Supplied passage:
ISSN: 0974-276X
Research Article - (2009) Volume 2, Issue 2
As we are ushering in new age of data driven world, we face an enormous challenge of deriving information from heaps of data available. The amount of data being generated is overwhelming and this calls for exploring novel and effective methods for clustering and classification of such data. CAM kinase family is known to contain many enzymes involved in important physiological processes. In the present study, 13 important physicochemical parameters were calculated for 56 sequences of CAM kinase family in silico. Self organizing Maps (SOM) were employed for the classifying and clustering similar sequences and visualization of high dimensional data spaces as they are known for their capability to maintain the essence of topological relationships between the features. SOM effectively yielded 4 clusters which were distinct from each other and marked by characteristic features.
Keywords: Kohonen map, Self Organizing Maps (SOM), CAM Kinase, Bioinformatics, In silico, Clustering.

Data listing:
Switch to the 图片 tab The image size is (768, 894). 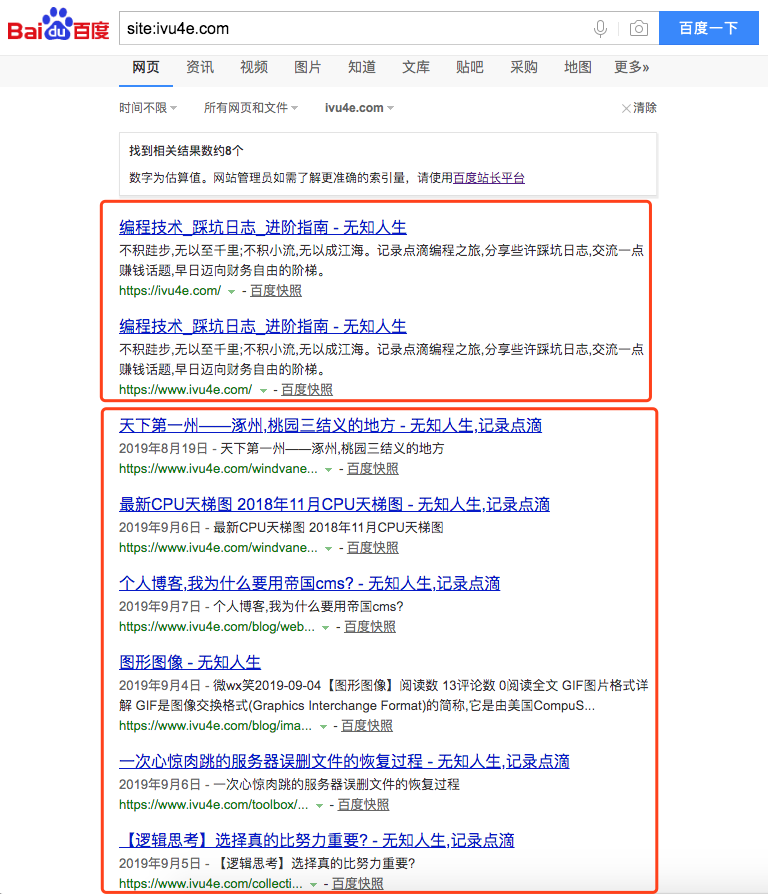click(308, 67)

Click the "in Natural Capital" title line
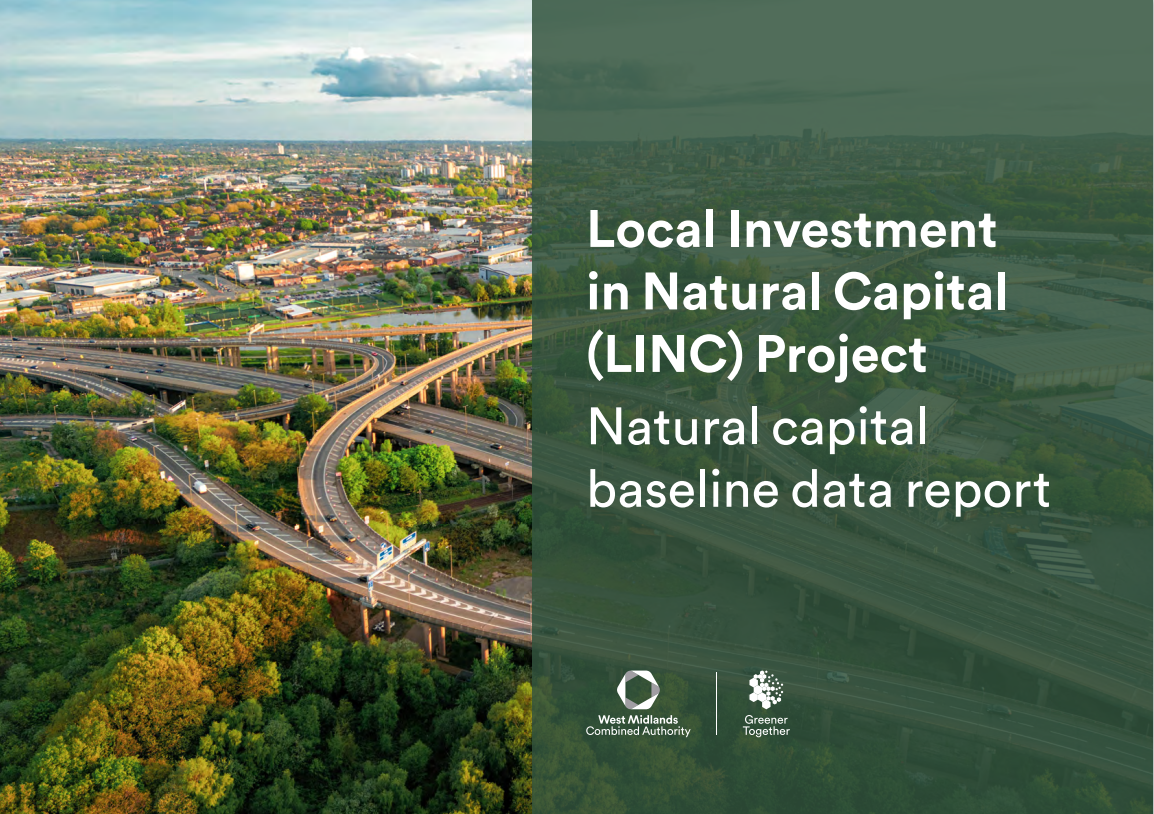pyautogui.click(x=797, y=293)
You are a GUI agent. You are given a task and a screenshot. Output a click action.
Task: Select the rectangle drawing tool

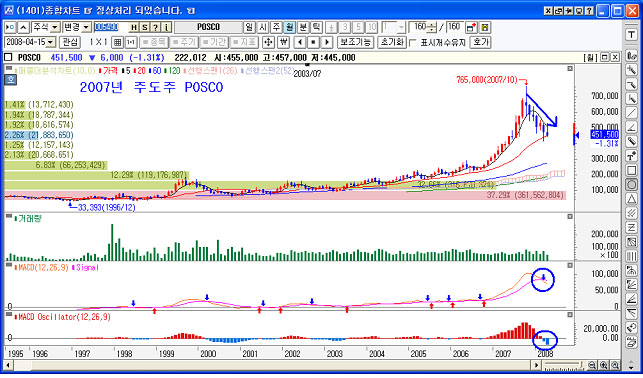[x=632, y=170]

Task: Copy out the entire CAM kinase clustering article text above, unchanged from its first line to its last.

Completed exercise:
ISSN: 0974-276X
Research Article - (2009) Volume 2, Issue 2
As we are ushering in new age of data driven world, we face an enormous challenge of deriving information from heaps of data available. The amount of data being generated is overwhelming and this calls for exploring novel and effective methods for clustering and classification of such data. CAM kinase family is known to contain many enzymes involved in important physiological processes. In the present study, 13 important physicochemical parameters were calculated for 56 sequences of CAM kinase family in silico. Self organizing Maps (SOM) were employed for the classifying and clustering similar sequences and visualization of high dimensional data spaces as they are known for their capability to maintain the essence of topological relationships between the features. SOM effectively yielded 4 clusters which were distinct from each other and marked by characteristic features.
Keywords: Kohonen map, Self Organizing Maps (SOM), CAM Kinase, Bioinformatics, In silico, Clustering.